**EXERCISE**.
Each line of the listing that contains "computer" should be found and copied.

**DATA FOR REVIEW**.
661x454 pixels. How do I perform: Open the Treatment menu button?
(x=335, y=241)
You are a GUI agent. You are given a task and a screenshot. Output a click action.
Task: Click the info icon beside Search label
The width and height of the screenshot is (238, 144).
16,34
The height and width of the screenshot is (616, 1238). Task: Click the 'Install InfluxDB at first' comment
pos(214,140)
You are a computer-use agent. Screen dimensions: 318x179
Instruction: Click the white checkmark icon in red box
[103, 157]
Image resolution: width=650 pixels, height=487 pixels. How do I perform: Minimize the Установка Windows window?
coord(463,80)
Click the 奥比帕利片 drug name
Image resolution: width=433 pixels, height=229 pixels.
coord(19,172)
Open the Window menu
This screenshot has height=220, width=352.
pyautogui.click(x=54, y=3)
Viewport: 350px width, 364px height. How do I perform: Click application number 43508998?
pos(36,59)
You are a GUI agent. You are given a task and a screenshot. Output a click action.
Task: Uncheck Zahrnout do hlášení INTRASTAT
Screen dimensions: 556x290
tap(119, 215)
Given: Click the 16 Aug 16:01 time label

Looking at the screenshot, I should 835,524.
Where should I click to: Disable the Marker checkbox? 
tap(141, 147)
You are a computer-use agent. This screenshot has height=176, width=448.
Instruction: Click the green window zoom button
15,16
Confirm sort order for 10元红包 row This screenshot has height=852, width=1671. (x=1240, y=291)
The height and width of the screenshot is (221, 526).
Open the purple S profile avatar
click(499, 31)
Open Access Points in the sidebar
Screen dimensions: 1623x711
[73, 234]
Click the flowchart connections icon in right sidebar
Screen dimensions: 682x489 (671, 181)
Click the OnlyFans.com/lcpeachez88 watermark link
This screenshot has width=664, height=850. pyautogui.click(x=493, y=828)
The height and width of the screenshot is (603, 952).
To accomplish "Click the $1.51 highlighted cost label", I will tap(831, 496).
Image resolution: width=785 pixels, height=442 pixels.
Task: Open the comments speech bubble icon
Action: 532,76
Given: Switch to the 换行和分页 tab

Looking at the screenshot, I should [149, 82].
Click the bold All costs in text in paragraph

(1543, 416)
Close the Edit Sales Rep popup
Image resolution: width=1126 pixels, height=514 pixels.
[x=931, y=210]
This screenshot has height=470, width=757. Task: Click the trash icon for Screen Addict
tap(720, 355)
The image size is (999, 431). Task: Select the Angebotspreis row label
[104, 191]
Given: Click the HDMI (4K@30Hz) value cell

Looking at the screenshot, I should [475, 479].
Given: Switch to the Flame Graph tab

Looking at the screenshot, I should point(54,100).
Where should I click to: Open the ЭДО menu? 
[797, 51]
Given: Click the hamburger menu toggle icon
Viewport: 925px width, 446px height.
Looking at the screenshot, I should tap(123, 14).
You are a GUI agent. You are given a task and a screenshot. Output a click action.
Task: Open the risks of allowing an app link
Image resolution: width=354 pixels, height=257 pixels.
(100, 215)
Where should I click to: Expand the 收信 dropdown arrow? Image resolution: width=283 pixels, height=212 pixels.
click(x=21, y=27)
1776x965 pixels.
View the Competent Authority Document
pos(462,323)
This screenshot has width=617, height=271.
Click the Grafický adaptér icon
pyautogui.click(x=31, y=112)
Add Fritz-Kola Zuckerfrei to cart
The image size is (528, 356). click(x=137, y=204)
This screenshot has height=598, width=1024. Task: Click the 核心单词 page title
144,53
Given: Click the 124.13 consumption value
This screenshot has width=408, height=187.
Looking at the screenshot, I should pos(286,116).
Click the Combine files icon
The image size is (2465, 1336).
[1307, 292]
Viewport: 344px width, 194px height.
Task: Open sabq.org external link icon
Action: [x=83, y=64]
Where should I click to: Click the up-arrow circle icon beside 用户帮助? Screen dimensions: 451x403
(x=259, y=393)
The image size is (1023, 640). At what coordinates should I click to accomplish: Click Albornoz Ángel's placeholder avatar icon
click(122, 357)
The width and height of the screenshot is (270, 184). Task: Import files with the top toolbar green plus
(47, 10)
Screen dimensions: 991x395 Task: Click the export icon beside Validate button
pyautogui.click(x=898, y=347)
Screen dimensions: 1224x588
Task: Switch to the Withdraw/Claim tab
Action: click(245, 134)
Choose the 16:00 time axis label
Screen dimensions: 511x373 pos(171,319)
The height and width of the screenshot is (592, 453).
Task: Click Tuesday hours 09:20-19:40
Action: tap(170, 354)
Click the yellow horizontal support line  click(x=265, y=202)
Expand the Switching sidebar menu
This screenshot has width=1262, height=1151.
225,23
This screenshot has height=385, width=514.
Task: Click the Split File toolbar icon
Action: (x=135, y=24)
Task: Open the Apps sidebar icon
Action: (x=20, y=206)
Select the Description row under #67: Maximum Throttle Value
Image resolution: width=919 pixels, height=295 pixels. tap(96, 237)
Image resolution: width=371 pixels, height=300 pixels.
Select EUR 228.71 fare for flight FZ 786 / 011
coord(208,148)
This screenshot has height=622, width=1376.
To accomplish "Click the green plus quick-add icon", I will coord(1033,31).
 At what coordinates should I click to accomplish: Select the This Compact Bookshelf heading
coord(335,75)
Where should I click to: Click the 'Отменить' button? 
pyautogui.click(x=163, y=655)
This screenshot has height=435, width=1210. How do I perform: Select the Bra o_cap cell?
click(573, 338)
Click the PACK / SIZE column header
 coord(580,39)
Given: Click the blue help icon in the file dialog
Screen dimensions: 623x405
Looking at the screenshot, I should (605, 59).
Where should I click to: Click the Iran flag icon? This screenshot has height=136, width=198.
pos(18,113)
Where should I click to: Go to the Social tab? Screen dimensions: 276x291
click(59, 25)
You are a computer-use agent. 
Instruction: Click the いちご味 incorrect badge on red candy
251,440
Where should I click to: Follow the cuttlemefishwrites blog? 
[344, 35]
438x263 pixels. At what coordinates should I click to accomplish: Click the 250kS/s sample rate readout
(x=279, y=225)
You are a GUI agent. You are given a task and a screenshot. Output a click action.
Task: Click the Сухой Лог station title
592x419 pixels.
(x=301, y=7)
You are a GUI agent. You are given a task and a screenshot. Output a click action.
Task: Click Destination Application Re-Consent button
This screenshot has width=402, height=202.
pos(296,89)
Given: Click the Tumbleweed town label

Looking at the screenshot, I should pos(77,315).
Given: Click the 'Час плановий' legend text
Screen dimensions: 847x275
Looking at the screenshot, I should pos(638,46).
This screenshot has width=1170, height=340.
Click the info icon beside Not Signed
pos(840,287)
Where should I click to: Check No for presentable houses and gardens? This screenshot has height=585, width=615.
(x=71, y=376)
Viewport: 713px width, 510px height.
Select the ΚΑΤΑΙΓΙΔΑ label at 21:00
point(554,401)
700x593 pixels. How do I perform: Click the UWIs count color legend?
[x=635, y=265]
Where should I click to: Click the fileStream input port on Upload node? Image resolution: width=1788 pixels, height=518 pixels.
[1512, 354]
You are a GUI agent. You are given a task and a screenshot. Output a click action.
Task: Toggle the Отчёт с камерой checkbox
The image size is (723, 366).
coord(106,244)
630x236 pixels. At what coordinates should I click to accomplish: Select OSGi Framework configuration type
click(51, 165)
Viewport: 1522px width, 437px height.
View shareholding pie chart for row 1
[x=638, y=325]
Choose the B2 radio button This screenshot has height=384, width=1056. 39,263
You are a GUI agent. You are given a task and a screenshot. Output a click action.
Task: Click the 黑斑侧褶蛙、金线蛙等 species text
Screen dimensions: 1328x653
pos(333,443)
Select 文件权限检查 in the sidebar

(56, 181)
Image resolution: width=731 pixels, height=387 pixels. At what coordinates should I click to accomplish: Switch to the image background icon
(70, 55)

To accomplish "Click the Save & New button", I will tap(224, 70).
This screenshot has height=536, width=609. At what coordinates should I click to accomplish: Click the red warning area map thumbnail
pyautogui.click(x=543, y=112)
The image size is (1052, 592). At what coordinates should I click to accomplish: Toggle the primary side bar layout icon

**SOLVED EXERCISE**.
You are a computer-use agent. Screen dimensions: 318x179
You are a computer-use agent. This screenshot has height=176, width=448.
You are a computer-use agent. 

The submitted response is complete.